Mara si è risvegliata, l’incubo di Melbourne è alle spalle. Il sindaco: “Siamo felici”

Mara Farci, la 30enne di Fluminimaggiore che era stata ricoverata in coma profondo all’Alfred Hospital di Melbourne, poi trasferita all’ospedale Gemelli di Roma e infine nell’Isola, è fuori pericolo. La ragazza è stata trasferita stamattina dal Sirai di Carbonia al San Martino di Oristano, nel reparto di Riabilitazione neurologica, dove sta seguendo un percorso di recupero dopo i problemi legati all’anoressia.

Lo ha annunciato il sindaco di Fluminimaggiore, Marco Corrias, dopo aver parlato con i medici: “Siamo tutti molto contenti del fatto che Mara stia facendo ogni giorno dei passi avanti.

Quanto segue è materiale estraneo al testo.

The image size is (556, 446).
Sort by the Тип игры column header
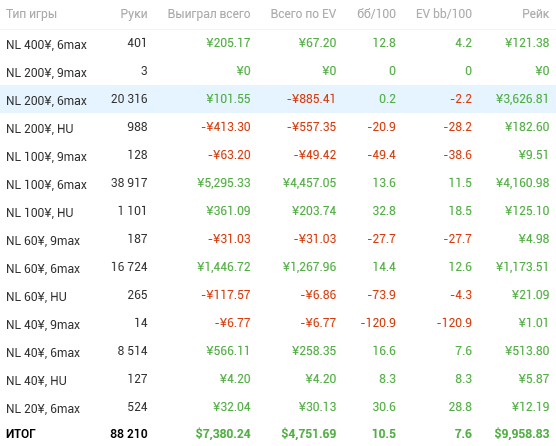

Talvolta mangia da sola, risponde a delle domande, è sempre vigile e ha messo su qualche altre chilo. C’è una forte speranza che possa fare continuamente dei progressi”. Mara non è più in coma da quando è tornata in Sardegna e sta facendo “passi da gigante da quando, al Sirai di Carbonia, si è risvegliata – ha dichiarato Farci a Sardinia Post -. Ho parlato con i suoi familiari, i quali sono partiti con lei stamattina verso Oristano. Certo, Mara non è ancora guarita, osserviamo le dovute cautele. Di certo non è più in stato di coma profondo da quando è stata trasferita nell’Isola”.

Il sindaco aggiunge: “Sono tante le persone da ringraziare per aver contribuito a riportare Mara a casa, dai volontari a tutti coloro che hanno contribuito alla raccolta fondi. Ringrazio particolarmente anche il dottor Leonardo Tola, il medico che faceva parte dell’equipe di Carbonia nel reparto rianimazione, per l’interesse che ha messo in campo per trasferirla in Sardegna e concordare il trasferimento al San Martino. E ringrazio di cuore anche la dottoressa Giuliana Campus, direttrice della Asl del Sulcis, per l’impegno profuso e l’affetto dimostrato nei confronti di Mara”.